The final version of The Tax Cuts and Jobs Act was sent to Senate members only hours before the vote, provoking outrage among Democrats. Last minute negotiations, including some handwritten amendments on the margins of the document’s official printout, were added throughout the night leading up to the vote. Now, the bill is headed for reconciliations with the House’s own plan passed last month.

"It was a fantastic evening last night,” President Trump told the White House press pool on Saturday. “We passed the largest tax cuts in the history of our country and many other things along with it..”

According to the Congressional Budget Office, the new plan will add almost $1.5 trillion to the budget deficit over the next 10 years. Here’s the CBO’s full report.

For businesses, the bill reduces the corporate tax rate from a maximum of 35% to a flat 20% rate (25% for personal services corporations). (Source.)

So what does this all mean for the taxpayers of Appalachia?

According to the CBO’s analysis, individuals earning more than $30,000 a year will not benefit from the new GOP tax plan. The Appalachian Regional Commission’s report on Personal Income Rates (per capita) in Appalachia in 2015 estimated the median income per capita to be $38,953. This means that even Appalachian Kentucky, which had the lowest per capita income of $31,291 that year, would not see any tax cuts or advantages from the plan.

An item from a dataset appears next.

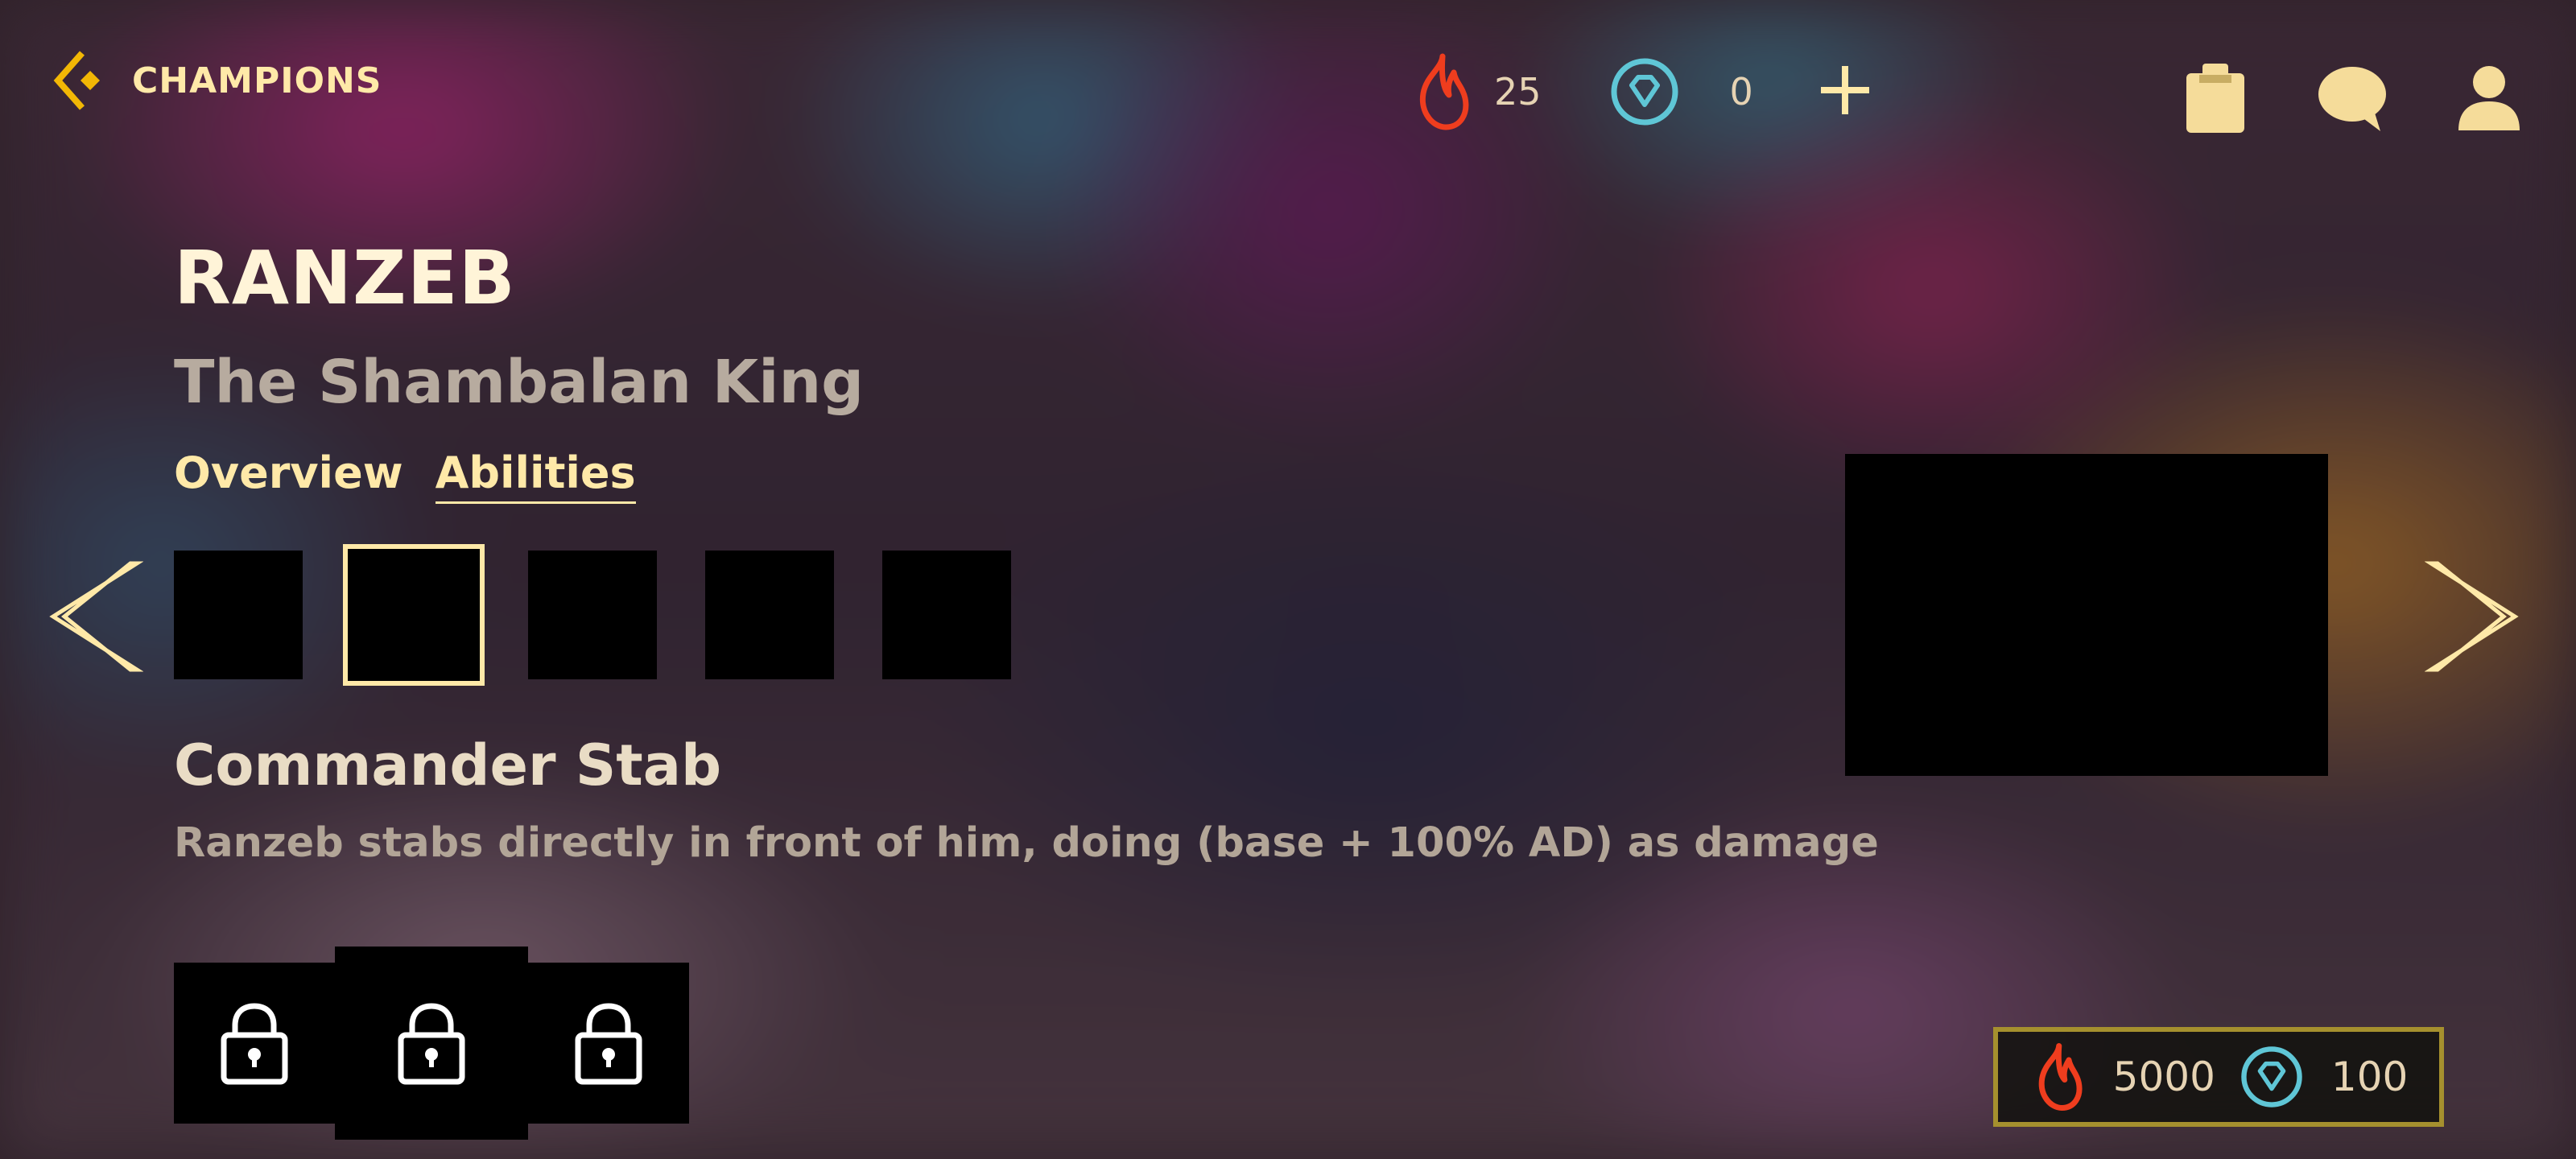  I want to click on gem-cost-amount: 100, so click(2370, 1077).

An analysis from The New York Times indicates that the legislation may impede local and state governments’ ability to levy their own taxes, which in turn would impact revenue funding for services such as health care, public safety, and public education. Various other provisions are also expected to impair social security safety net programs and programs designed to help lower-income groups gain access to higher education.

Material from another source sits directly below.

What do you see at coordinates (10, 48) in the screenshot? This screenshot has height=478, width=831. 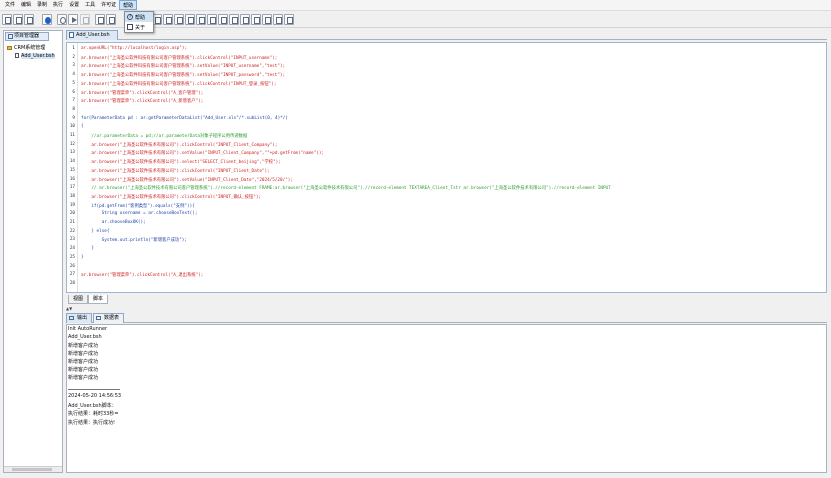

It appears changes to the tax code designed to limit the government’s reach and spending might have the most detrimental impact on Appalachia’s most vulnerable communities. For example, the permanent repeal of the individual mandate (a penalty for not acquiring health insurance coverage) will significantly reduce revenue funding for Obamacare. Almost every analysis of the new tax plan suggests that it will primarily benefit high-income earners and big corporations.

The tax plan follows the tenets of trickle-down economics, a theory that has yet to prove it actually works. Ronald Reagan and George W. Bush’s massive tax cuts for the rich are examples from most recent history. While failing to deliver expected economic growth, they deepened wealth disparities in the US. In 2012 Congressional Research Service published a report examining those very issues, concluding that: “There is not conclusive evidence... to substantiate a clear relationship between the 65-year steady reduction in the top tax rates and economic growth.” While the report didn’t find the theory of the tax cuts as a major economic driver to be reliable, it also found that “the top tax rate reductions appear to be associated with the increasing concentration of income at the top of the income distribution.”

The GOP intends to deliver the bill to the President’s desk before the end of the year.